Given that $X \sim \operatorname{Binomial}(n,p)$, Find $\mathbb{E}[X(X-1)(X-2)(X-3)]$

Question

Given that $X \sim \operatorname{Binomial}(n,p)$, Find $\mathbb{E}[X(X-1)(X-2)(X-3)]$.

It is suggested that I can transform it into \begin{align} \mathbb{E}[X(X-1)(X-2)(X-3)] &=\sum_{k=0}^n k(k-1)(k-2)\mathbb{P}\{X=k\}\\ &=\sum_{k=3}^{n+3} (k-3)(k-4)(k-5)\mathbb{P}\{X=k-3\}\\ &=\sum_{k=0}^n i(i-1)(i-2)\mathbb{P}\{X=i\} \end{align} But then I just have no idea about how can i do it. I suspect that it needs something similar to this post but the steps are quite different from this one.

Please help.

Answer 1

One way is to use characteristic functions. The characteristic function of $B(n,p)$ is $\phi (t)=(pe^{it}+(1-p))^{n}$. The moments of $X$ are given by $i^{n}EX^{n}=\phi^{(n)}(0)$. You can compute the first 4 moments of $X$ using this and then use the expanded form of $X(X_1)(X-2)(X-3)$.

Answer 2

Hint: Probability Generating Function (see https://en.wikipedia.org/wiki/Probability-generating_function)

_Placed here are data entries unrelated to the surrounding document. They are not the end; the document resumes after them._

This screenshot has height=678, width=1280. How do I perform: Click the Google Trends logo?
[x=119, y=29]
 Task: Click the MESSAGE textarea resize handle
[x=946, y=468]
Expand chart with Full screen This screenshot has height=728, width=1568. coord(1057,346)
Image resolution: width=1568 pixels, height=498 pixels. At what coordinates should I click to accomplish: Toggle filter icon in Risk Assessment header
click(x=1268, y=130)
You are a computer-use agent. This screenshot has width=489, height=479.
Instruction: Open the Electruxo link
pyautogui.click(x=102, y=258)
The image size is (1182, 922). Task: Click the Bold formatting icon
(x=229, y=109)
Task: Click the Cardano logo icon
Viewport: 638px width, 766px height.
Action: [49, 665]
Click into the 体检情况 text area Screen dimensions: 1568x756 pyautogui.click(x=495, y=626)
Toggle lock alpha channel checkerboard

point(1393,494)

Look at the properties section, the part where it talks about the kth factorial moment.

Answer 3

Look at $f(s)= E [ s^X]$.

1) Observe that

$$f(s) = (sp + (1-p))^n=(1+ (s-1)p)^n =\sum_{k=0}^n \binom{n}{k}p^k (s-1)^k=\sum_{k=0}^n \frac{n!}{(n-k)!} \frac{(s-1)^k}{k!},$$ the RHS identified as the Taylor series of $f$ about $s=1$.

2) Differentiating under the expectation (which is just a finite sum here), we obtain $$f'(s) = E[ X s^{X-1}] ,~f''(s) = E[X (X-1) s^{X-2}],\dots.$$

You're looking for $f^{(4)}(1)$.

Answer 4

Start as suggested, and write down what the probability mass function (pmf) of the Binomial actually is: $$\begin{align*} \mathbb{E}[X(X-1)(X-2)(X-3)] &= \sum_{k=0}^n k(k-1)(k-2)(k-3)\mathbb{P}\{X=k\}\\ &= \sum_{k=4}^n k(k-1)(k-2)(k-3)\mathbb{P}\{X=k\}\\ &= \sum_{k=4}^n k(k-1)(k-2)(k-3)\binom{n}{k}p^k(1-p)^{n-k}\\ &= \sum_{k=4}^n k(k-1)(k-2)(k-3)\frac{n!}{k!(n-k)!}p^k(1-p)^{n-k}\\ &= \sum_{k=4}^n \frac{n!}{(k-4)!(n-k)!}p^k(1-p)^{n-k}\\ &= \sum_{k=4}^n \frac{n(n-1)(n-2)(n-3)(n-4)!}{(k-4)!((n-4)-(k-4))!}p^k(1-p)^{n-k}\\ &= n(n-1)(n-2)(n-3)p^4\sum_{k=4}^n \binom{n-4}{k-4}p^{k-4}(1-p)^{(n-4)-(k-4)}\\ &= n(n-1)(n-2)(n-3)p^4\sum_{\ell=0}^n \binom{n-4}{\ell}p^{\ell}(1-p)^{(n-4)-\ell}\\ &= \boxed{n(n-1)(n-2)(n-3)p^4} \end{align*}$$ since $\sum_{\ell=0}^n \binom{n-4}{\ell}p^{\ell}(1-p)^{(n-4)-\ell}=1$, recognizing the sum of probabilities for a Binomial with parameters $n-4$ and $p$.